Actor using Rig EK to deliver Qbot - update

Published: 2015-12-30
Last Updated: 2015-12-30 05:15:32 UTC
by Brad Duncan (Version: 1)
8 comment(s)

Introduction

This diary is a follow-up to my previous diary on the actor using Rig exploit kit (EK) to deliver Qbot [1].  For this diary, I've infected more Windows hosts from other compromised websites, so we have additional data on this actor.

As previously noted, this actor has been delivering Qbot (also known as Qakbot) malware.  The actor uses a gate to route traffic from the compromised website to the EK landing page.  In this case, the gate returns a variable that is translated to a URL for the EK landing page.  The sequence of events is:

  • User visits a website compromised by this actor.
  • An HTTP GET request for a .js file from the compromised site returns text with malicious script appended to it.
  • An HTTP GET request to the gate returns a variable used by the malicious script.
  • The variable sent by the gate is decrypted, and an HTTP GET request for the EK landing page is sent.

Details

I've collected more samples of Rig EK infections from this actor as shown below.  Of note:

  • The first line is the .js file from the compromised website with malicious script appended to it.
  • The second line is the gate used by this actor.
  • The third line shows the IP address and domain name for Rig EK used by this actor.

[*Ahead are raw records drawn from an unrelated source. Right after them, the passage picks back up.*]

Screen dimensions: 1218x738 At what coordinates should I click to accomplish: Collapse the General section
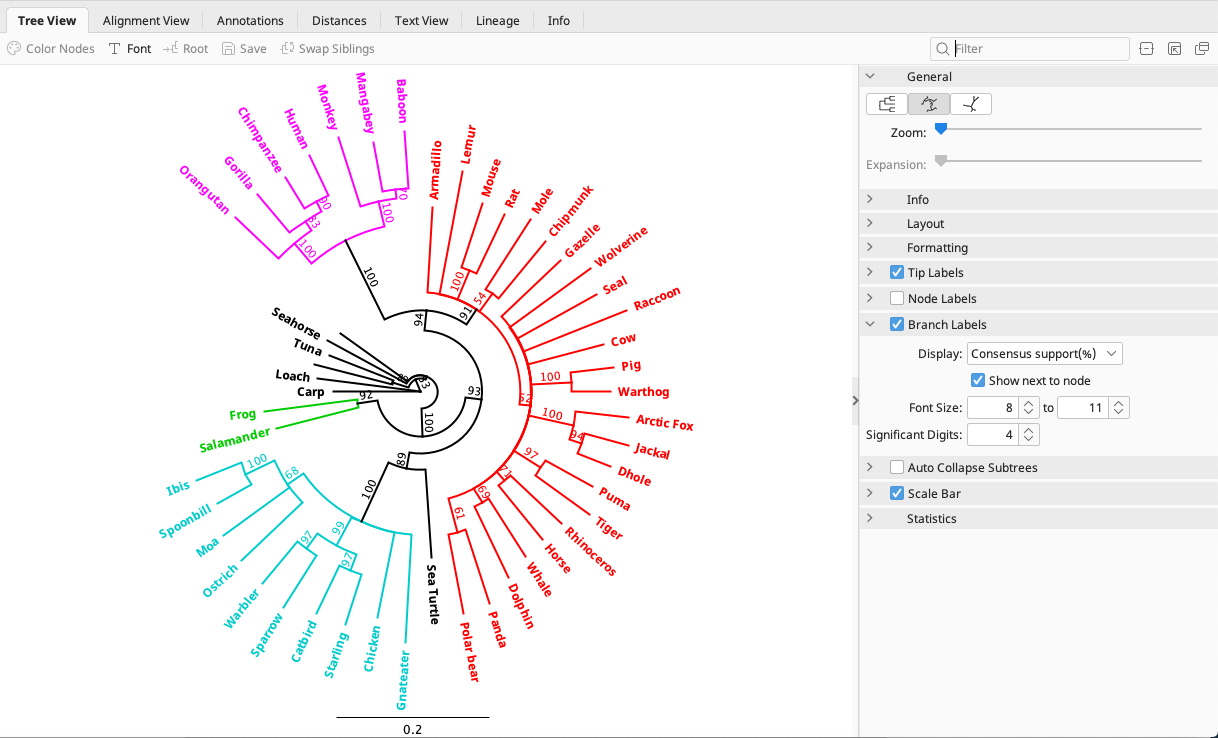pos(869,76)
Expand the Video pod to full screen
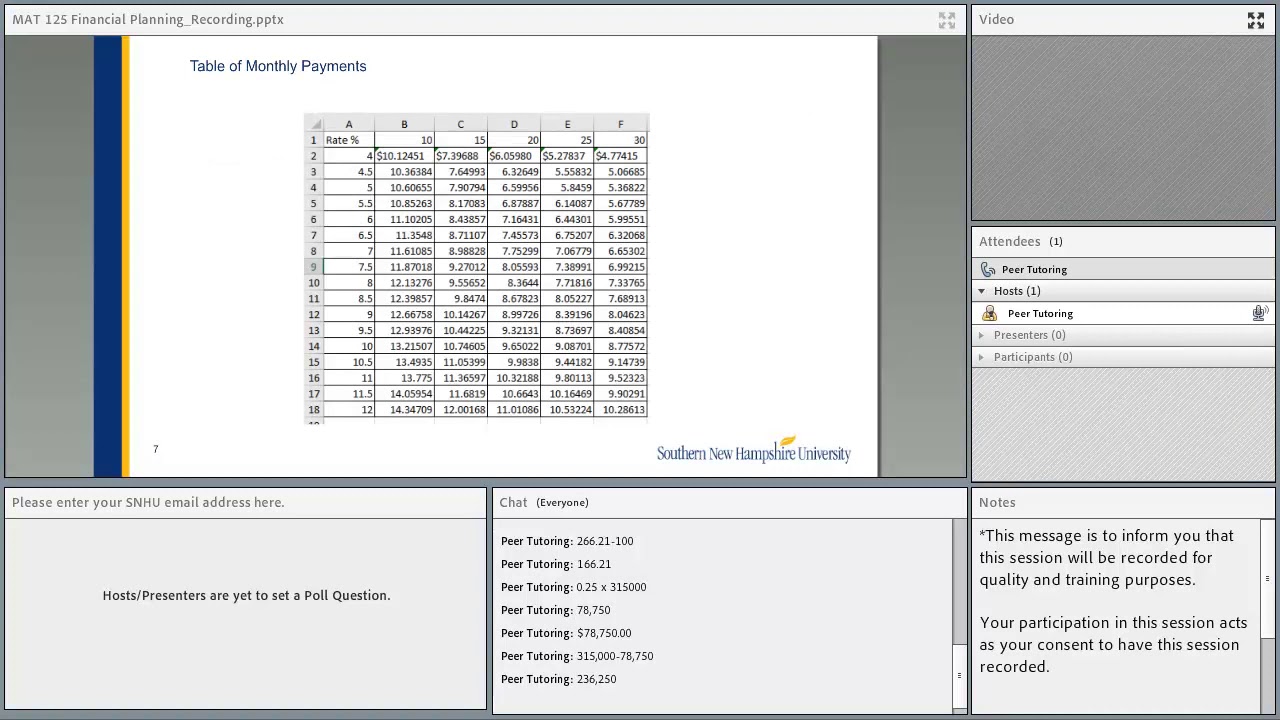Viewport: 1280px width, 720px height. 1255,20
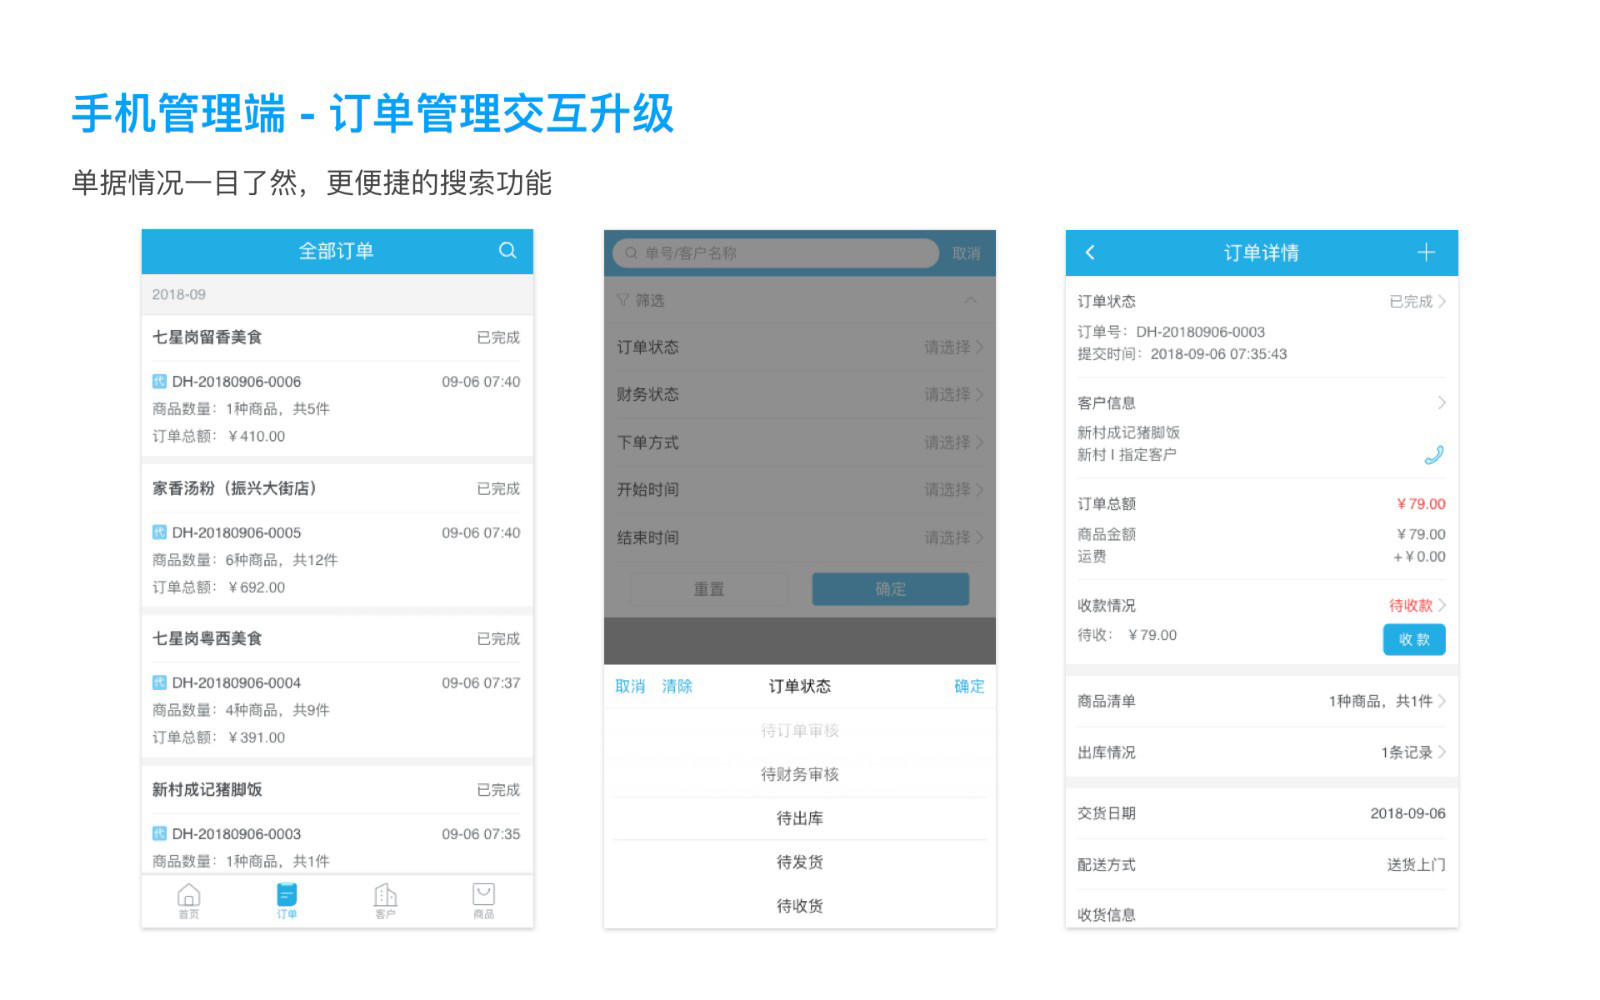Open the 首页 home tab icon

click(x=188, y=898)
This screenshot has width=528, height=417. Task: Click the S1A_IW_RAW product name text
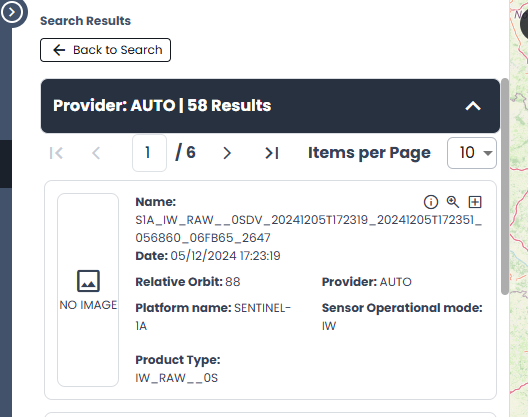tap(308, 229)
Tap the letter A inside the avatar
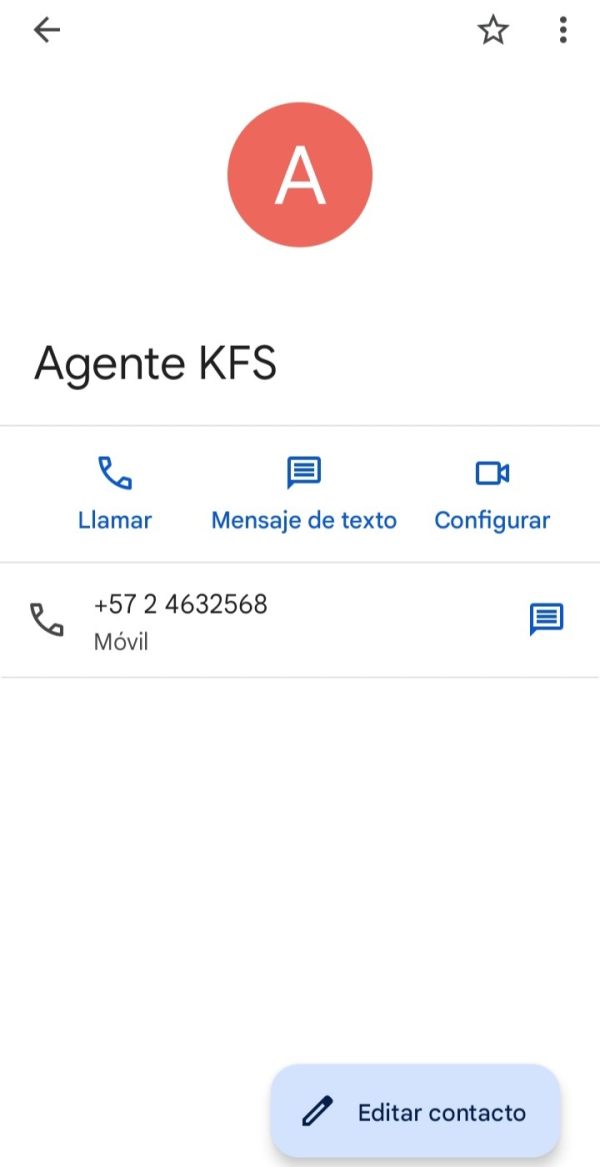This screenshot has height=1167, width=600. pos(300,176)
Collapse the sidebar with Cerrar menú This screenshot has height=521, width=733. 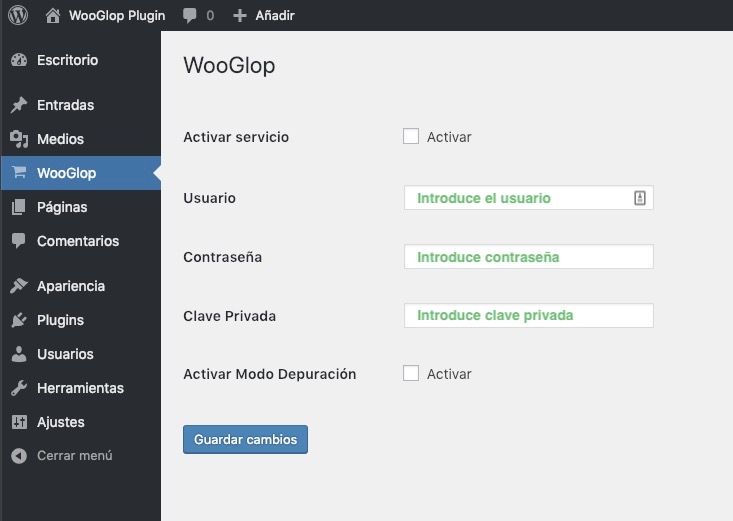[62, 456]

The following four infection occurred within the past 24 hours:

  • 2015-12-29 20:51 UTC - www.pavtube.com - GET /public/temp/js/jquery.js
  • 2015-12-29 20:51 UTC - 192.185.21.183 port 80 - st.naughtytimebooks.com - GET /mmviewforumboiu.php
  • 2015-12-29 20:51 UTC - 46.30.46.93 port 80 - ert.selectiondesebooks.info - Rig EK
  • 2015-12-30 00:38 UTC - www.wolfgnards.com - GET /rsc/js/jquery.min.js
  • 2015-12-30 00:38 UTC - 192.185.21.183 port 80 - st.naughtytimebooks.com - GET /omoviewforumfjcic.php
  • 2015-12-30 00:38 UTC - 46.30.46.93 port 80 - htr.amazinng.com - Rig EK
  • 2015-12-30 01:04 UTC - www.pavtube.com - GET /public/temp/js/jquery.js
  • 2015-12-30 01:04 UTC - 192.185.21.183 port 80 - st.naughtytimebooks.com - GET /lvviewforumilu.php
  • 2015-12-30 01:04 UTC - 46.30.46.93 port 80 - htr.amazinng.com - Rig EK
  • 2015-12-30 01:16 UTC - eaaforums.org - GET /clientscript/vbulletin-core.js?v=422
  • 2015-12-30 01:16 UTC - 192.185.21.183 port 80 - st.naughtytimebooks.com - GET /auqviewforumixx.php
  • 2015-12-30 01:16 UTC - 46.30.46.93 port 80 - htr.broadwhiz.com - Rig EK

Below are images of pcaps from the traffic filtered in Wireshark.  The last pcap shows post-infection traffic similar to what we saw in my last diary about this actor [1].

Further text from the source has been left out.